SOAL LATIHAN A:
Menurut teks bacaan tentang Ramadhan dan istiqamah, apa gelar Sufyan bin Abdullah?
SOAL LATIHAN B:
Teruskan teks bacaan tentang Ramadhan dan istiqamah, mulai setelah kalimat terakhirnya.

TEKS BACAAN:
Menu

TQN PP.Suryalaya

 

Ramadhan dengan segenap fasilitasnya telah berlalu meninggalkan kita. Semoga ibadah-ibadah lainnya yang telah kita lakukan selama Ramadhan, diterima oleh Allah Swt. Lebih dari itu Ramadhan sebagai bulan ”Penataran / Pelatihan / Pendidikan Semesta” diharapkan mampu meningkatkan kualitas ketakwaan kita terhadap Allah Swt. Sehingga hidup dan kehidupan kita sepanjang hayat, senantiasa diwarnai oleh nilai-nilai keimanan dan keislaman.
Target yang dituju Ramadhan, sebenarnya pararel dengan tujuan hidup manusia itu sendiri. Yaitu, untuk senantiasa menyembah dan mengagungkan Allah Swt. Dalam maknanya yang luas. Mencakup segenap aspek kehidupannya, baik sebagai individu maupun jama’ah. Dari sisi lain, kesedian manusia menyembah dan mengagungkan Allah itu juga merupakan ungkapan syukur terhadap segenap karunia-Nya. Oleh sebab itu, di ujung firman-Nya yang berkaitan dengan puasa Ramadhan itu, Allah menyatakan : ”Supaya kamu (bersedia) mengagungan Allah atas petunjuk-Nya yang diberikan Kepadamu, dan supaya kamu bersyukur”. (Qs. Al-Baqarah :185)


Suatu ketika Sufyan bin Abdullah, salah seorang sahabat Nabi Saw., yang bergelar Abu Amr, menanyakan kepada Rasulullah Saw., tentang hakikat Islam : ”Ya Rasulullah, katakan kepadaku tentang Islam dengan perakataan yang demikian jelas, sehinga aku tidak perlu bertanya lagi tentang hal itu kepada siapapun selain Engkau!”, demikian tanya Abu Amr kepada Nabi Saw. Lalu bagaimana jawab Rasulullah Saw ? : ”Katakanlah aku beriman kepada Allah, kemudian bersikaplah istiqamah!” (HR. Muslim)
Ada dua pokok pengertian yang terkandung dalam jawaban Nabi Saw., yang singkat namun padat itu. Pertama, pernyataan beriman kepada Allah. Kedua, bersikap istiqamah, konsekuen dan konsisten.

DATA YANG DIBERIKAN:
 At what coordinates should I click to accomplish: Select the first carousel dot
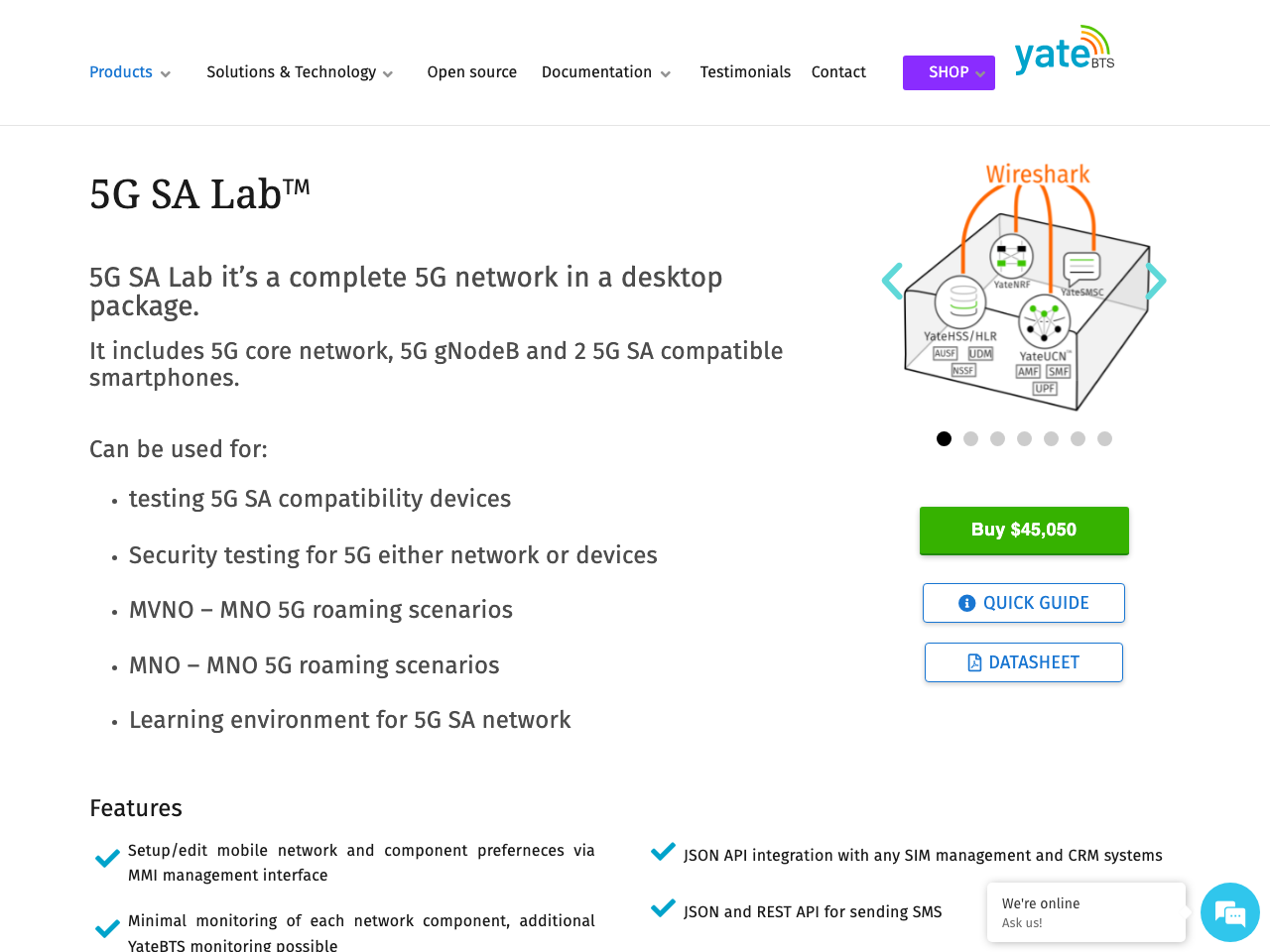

JAWABAN A:
Abu Amr.

JAWABAN B:
Perinsip yang pertama, beriman kepada Allah artinya mengakui dan meyakini dengan sepenuh hati terhadap kemandirian (ketauhidan) Allah dalam segenap ihwal-Nya di alam semesta ini. Tegasnya, menerima dan mengakui dengan sepenuh hati bahwa satu-satunya yang berdaulat penuh di alam semesta ini adalah Allah Swt. Dialah Sang Pencipta, Pengatur, Pengurus dan Penguasa Tunggal alam semesta ini. Sedang selain-Nya, apa dan siapa pun dia, tidak lebih hanyalah makhluk dan hamba-Nya belaka. (lihat QS. Al-Muluk : 1-5)
Pengakuan terhadap Allah yang demikian itu, jika benar-benar tumbuh dari kesadaran hati, tentu akan melahirkan sikap ”penyerahan” secara bulat dan utuh kepada-Nya, baik secara lahiriah maupun batiniah, secara lisan maupun tindakan nyata. Itulah hakikat beriman kepada Allah Swt. Jadi, bukan sekedar percaya, pengakuan dan ucapan belaka, tapi perlu juga pembuktian dengan sikap dan perbuatan nyata. Rasulullah Saw., bersabda : ”Iman itu bukanlah sekedar hayalan, angan-angan; dan bukan pula hiasan (bibir), ucapan dan pengakuan. Tapi, suatu keyakinan yang tertanam kokoh dalam Qalbu dan dibuktikan dengan amal perbuatan nyata”.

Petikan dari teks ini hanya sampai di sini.